Viewing under a petrographic microscope, the crystals contains a scattering of minute bubble-like inclusions. Paulingite is mostly isotropic and in extreme cases that faint, isolated, fuzzy and weak birefringent twinning which is a determining factor for differentiating paulingite from analcite (NaAlSi2O6·H2O). The refractive index at 230 in sodium vapor light by immersion method is 1.473. Single crystal diffraction study provides information that paulingite is cubic and the cubic length of a_{0} = 35.10 Å. It was determined from rotation photograph using copper Ka radiation, nickel filtered, with the film in self-calibrating arrangement. The reflections were indexed with the help of a zero-layer Weissenberg photograph.
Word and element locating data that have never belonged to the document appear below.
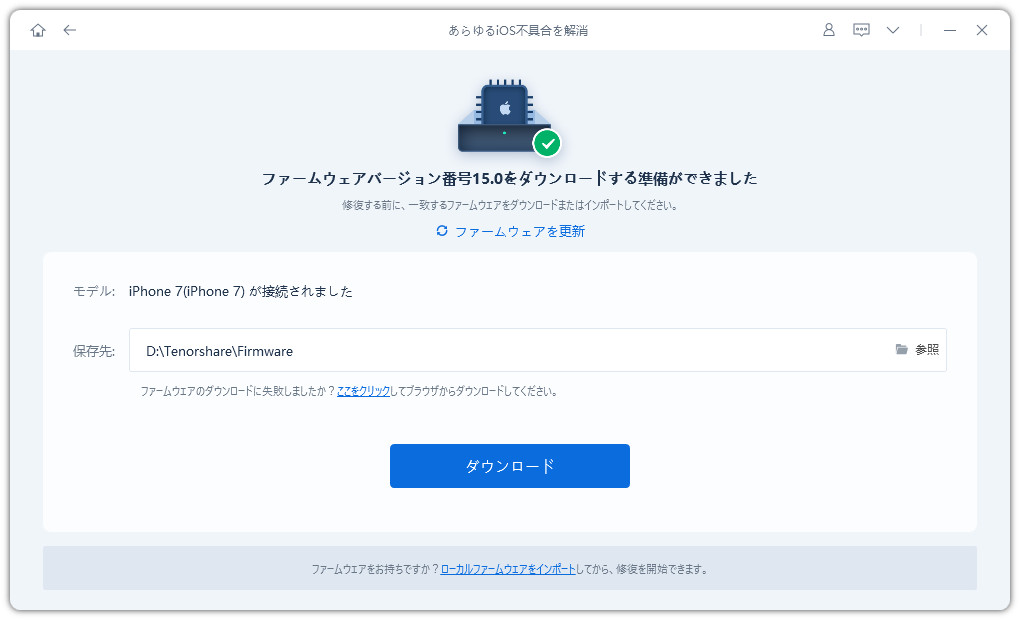Open the user account icon
1020x620 pixels.
pos(829,30)
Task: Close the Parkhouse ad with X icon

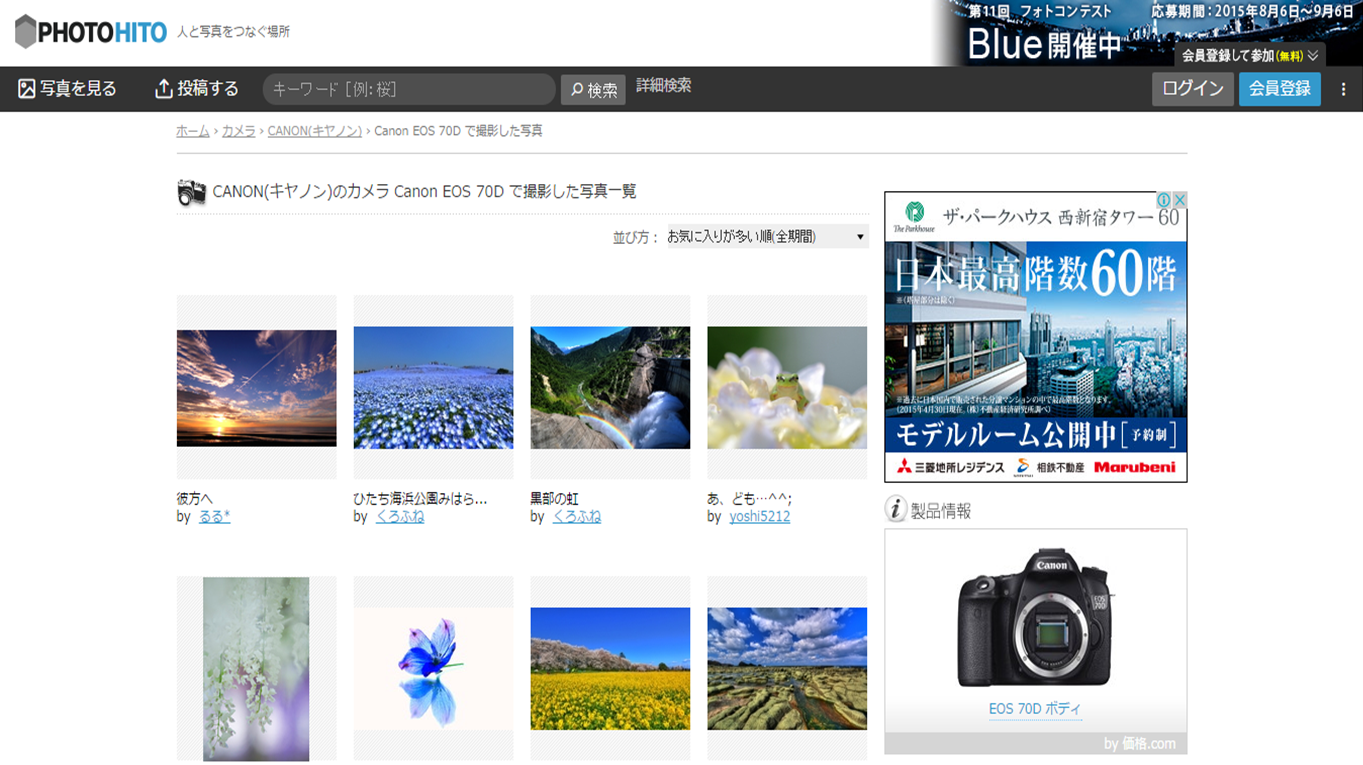Action: pyautogui.click(x=1180, y=200)
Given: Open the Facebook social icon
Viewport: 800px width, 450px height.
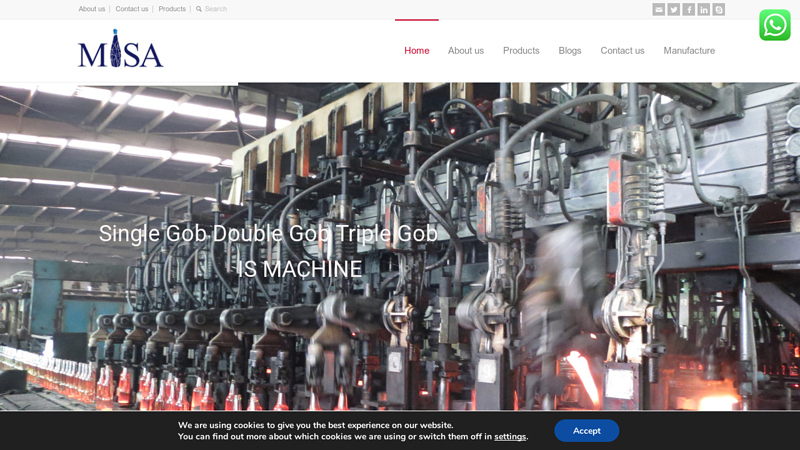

Reflections of the type hkl for l = 0 to l = 12 have been examined with equi-inclination weissenberg photographs, and only reflections having h+k+l even are observed, indicating a body-centered lattice. The crystal system is isometric. The space group of the paulingite is Im3m and the point group is 4/m3 2/m (Kamb and Oke 1960).

==Geologic occurrence==

Paulingite is usually found in vesicles of basalt flows. Because of its rarity, certain chemical factors have to be considered for its formation. The exchangeable cations do not control the formation of paulingite because variations of localities have different percentages to elements; e.g. Riggins zeolites are K rich while Chase Creek is Barium rich. The Si/Al ratio does not control the formation because the ratio is controlled by the pH of the solution. They may have formed around hydrated or partially hydrated alkali and alkaline earth cations which act as a template. Relatively low-saline solutions promote paulingite framework. So it occurs in sub-alkaline rocks. There are following localities where paulingite are also found which include Riggins in Idaho country, Ritter in Grant county and Chase creek in British Columbia. In Europe, Paulingite was found among zeolites of the Giants Causeway in Ireland and two zeolite localities near Howeneeg and Vogelsberg (Tscherinch and Wise, 1982).

==Distribution==

In the US, at Rock Island Dam, on the Columbia River, Wenatchee, Douglas Co., Washington; from near Riggins, Idaho Co., Idaho; and at Three Mile Creek, near Ritter, Grant Co., Oregon. On Chase Creek, at the junction with Charcoal Creek, north of Falkland, British Columbia, Canada. Large crystals from the Giant's Causeway and Craigahulliar, Portrush, Co. Antrim, Northern Ireland. At Kladno and Vinarice, Czech Republic. In the Höwenegg quarry, Hegau, Baden-Württemberg, and in the Ortenberg quarry, Vogelsberg, Hesse, Germany.

==Association==

Zeolite mineral species, pyrite and calcite are the important minerals are usually found in association with paulingite.